### Prompt
Your task is to copy each line of the records that includes the string "opens".

(Dataset records)
○ ○ ○ ○

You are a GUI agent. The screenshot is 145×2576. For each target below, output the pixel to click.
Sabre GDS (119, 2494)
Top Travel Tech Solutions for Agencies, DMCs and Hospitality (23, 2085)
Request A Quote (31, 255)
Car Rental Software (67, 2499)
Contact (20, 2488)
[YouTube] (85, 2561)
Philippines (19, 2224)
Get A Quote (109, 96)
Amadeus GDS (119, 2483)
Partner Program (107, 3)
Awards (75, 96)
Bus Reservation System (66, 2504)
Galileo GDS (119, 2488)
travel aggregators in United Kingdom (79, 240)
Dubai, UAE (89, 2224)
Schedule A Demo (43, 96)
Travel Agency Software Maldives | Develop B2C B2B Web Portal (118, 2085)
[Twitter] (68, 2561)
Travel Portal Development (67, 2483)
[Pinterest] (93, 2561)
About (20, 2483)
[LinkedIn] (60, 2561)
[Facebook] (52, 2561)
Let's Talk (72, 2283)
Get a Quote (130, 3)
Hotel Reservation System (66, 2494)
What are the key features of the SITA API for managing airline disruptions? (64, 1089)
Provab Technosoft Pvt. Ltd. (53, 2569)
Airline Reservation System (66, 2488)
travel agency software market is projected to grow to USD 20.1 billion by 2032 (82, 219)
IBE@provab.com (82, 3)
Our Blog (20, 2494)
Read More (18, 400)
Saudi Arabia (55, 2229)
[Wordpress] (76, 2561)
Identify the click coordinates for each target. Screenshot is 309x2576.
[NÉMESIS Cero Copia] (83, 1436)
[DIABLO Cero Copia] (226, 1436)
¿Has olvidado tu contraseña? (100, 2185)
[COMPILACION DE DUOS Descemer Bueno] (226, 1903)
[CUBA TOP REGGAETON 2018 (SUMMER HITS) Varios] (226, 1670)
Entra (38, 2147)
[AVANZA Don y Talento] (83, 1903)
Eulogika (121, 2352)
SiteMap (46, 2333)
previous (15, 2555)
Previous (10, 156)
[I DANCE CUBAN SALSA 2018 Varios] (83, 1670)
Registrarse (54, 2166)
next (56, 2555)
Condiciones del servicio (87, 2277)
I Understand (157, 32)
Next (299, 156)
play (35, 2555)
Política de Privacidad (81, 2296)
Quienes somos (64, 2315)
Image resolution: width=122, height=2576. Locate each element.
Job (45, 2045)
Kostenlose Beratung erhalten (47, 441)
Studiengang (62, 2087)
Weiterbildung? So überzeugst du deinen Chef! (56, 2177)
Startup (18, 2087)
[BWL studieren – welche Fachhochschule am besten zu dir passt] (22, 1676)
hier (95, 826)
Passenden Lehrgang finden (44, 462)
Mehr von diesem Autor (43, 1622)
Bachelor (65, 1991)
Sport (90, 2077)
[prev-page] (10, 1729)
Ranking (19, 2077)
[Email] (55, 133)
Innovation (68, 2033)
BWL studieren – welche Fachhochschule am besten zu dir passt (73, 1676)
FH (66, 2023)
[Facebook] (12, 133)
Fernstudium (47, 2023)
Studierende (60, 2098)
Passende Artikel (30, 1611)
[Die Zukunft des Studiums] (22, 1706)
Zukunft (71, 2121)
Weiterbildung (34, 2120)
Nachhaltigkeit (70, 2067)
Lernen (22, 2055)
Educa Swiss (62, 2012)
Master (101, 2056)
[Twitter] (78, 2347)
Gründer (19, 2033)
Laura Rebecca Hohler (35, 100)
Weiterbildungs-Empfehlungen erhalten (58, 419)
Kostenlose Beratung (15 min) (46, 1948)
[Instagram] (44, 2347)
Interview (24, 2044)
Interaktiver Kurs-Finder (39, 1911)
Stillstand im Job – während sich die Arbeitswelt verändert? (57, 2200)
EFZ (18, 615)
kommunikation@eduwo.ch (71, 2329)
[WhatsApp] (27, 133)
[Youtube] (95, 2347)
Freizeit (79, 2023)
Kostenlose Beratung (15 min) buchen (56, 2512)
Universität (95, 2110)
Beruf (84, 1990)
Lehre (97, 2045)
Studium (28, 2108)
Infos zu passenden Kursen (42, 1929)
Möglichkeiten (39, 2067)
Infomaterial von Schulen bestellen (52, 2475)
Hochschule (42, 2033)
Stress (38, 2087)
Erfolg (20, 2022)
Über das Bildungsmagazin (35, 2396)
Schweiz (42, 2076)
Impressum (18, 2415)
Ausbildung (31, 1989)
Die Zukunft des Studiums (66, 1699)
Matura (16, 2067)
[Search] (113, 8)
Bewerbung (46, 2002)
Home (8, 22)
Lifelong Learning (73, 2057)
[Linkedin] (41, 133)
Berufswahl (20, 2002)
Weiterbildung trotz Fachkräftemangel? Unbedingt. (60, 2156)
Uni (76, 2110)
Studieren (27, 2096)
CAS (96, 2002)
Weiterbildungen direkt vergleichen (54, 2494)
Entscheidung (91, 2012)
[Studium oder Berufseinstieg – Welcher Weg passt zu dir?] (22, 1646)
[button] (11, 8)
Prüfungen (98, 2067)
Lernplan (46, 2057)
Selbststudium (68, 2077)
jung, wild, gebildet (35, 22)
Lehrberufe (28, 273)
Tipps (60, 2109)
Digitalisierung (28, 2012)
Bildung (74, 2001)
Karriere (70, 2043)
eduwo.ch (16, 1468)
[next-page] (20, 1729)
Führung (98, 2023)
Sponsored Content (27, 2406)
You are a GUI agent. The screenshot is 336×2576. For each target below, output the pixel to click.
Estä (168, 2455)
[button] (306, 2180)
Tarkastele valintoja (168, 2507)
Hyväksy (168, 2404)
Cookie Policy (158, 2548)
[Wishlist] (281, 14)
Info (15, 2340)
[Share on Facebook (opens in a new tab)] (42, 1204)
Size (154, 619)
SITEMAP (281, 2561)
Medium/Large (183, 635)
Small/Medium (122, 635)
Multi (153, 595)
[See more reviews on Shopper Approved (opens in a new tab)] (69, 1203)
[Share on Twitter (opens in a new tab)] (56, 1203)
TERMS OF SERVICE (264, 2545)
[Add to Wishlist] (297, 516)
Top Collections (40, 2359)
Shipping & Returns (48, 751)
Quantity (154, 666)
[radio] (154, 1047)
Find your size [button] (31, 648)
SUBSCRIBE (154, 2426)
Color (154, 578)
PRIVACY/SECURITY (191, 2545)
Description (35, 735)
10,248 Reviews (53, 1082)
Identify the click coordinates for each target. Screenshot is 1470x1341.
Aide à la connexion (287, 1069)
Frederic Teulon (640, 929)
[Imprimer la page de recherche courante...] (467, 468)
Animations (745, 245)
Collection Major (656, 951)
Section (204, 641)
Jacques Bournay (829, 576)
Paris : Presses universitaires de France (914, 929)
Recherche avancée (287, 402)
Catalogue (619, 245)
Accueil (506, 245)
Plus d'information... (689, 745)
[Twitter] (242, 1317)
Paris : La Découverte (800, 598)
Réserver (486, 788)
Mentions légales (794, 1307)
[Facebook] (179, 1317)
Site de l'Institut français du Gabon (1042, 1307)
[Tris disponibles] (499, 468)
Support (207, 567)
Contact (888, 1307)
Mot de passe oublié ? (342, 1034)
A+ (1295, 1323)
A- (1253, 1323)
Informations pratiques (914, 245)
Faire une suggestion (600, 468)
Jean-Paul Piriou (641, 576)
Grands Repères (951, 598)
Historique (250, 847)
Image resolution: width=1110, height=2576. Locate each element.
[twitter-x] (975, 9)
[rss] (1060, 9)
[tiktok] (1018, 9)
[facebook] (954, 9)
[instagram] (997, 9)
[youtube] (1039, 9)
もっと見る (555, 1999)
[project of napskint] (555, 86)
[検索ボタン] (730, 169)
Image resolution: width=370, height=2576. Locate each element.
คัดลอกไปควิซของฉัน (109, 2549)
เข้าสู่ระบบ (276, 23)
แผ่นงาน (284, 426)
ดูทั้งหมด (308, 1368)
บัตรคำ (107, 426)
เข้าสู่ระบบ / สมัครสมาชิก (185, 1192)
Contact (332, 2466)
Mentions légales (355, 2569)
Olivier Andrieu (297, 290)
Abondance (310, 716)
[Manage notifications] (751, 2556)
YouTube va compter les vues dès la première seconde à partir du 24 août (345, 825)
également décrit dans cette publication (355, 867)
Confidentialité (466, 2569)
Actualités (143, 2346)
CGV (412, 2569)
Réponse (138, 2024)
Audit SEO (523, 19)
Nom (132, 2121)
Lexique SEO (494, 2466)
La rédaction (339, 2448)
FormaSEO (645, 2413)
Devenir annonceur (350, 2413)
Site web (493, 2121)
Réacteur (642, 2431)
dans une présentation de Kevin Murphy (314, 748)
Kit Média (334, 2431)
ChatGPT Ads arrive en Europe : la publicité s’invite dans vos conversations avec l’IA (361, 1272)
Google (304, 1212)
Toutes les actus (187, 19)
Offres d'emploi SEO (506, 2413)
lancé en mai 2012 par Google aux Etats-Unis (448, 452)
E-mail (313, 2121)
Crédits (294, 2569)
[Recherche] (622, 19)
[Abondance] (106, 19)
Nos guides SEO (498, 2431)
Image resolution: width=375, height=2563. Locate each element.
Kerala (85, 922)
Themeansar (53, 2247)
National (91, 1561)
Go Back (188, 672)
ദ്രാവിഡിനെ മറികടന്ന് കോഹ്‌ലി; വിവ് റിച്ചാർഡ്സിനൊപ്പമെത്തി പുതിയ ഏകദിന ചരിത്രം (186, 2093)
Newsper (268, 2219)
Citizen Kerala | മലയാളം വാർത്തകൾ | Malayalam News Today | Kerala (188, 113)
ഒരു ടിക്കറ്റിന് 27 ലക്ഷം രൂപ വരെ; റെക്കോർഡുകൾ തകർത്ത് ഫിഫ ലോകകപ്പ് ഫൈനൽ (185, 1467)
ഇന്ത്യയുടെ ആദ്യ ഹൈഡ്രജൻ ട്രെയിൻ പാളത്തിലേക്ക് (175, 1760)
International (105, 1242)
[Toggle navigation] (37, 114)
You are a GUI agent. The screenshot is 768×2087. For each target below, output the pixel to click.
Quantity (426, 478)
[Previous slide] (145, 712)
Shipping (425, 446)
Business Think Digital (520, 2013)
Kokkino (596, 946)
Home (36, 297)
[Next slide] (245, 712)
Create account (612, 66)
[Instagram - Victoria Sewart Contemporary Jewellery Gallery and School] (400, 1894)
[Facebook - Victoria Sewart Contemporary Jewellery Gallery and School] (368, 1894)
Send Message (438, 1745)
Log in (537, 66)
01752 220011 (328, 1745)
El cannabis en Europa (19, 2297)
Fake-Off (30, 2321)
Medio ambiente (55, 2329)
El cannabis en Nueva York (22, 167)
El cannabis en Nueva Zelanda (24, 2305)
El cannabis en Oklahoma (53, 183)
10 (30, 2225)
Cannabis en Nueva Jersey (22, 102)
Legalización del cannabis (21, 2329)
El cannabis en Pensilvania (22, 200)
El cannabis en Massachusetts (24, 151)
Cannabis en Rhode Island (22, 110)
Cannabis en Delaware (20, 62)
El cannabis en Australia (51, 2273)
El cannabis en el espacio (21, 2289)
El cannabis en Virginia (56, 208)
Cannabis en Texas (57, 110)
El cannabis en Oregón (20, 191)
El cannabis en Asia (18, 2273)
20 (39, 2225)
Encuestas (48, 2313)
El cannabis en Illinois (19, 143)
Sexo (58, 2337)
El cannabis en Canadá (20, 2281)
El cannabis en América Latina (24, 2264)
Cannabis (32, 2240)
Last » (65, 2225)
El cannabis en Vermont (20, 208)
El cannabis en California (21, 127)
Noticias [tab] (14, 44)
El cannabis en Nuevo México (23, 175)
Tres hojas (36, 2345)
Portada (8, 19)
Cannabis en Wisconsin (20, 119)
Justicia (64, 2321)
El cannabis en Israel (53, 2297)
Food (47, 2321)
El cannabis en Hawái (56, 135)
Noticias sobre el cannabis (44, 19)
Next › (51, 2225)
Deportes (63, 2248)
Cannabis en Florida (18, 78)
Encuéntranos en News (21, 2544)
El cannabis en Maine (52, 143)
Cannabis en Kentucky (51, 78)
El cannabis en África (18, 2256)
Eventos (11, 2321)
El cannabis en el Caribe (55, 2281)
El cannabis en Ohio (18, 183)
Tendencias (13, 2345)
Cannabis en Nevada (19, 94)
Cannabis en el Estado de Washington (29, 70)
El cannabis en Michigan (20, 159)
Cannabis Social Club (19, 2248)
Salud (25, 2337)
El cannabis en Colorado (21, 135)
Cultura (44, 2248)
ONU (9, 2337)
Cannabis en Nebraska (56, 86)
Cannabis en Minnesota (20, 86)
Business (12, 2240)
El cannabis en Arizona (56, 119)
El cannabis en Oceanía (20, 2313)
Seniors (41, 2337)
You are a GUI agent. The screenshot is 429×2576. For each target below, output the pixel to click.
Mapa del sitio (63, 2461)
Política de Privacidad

○ ○ ○ ○

### Answer to this task
[Share on Facebook (opens in a new tab)] (42, 1204)
[See more reviews on Shopper Approved (opens in a new tab)] (69, 1203)
[Share on Twitter (opens in a new tab)] (56, 1203)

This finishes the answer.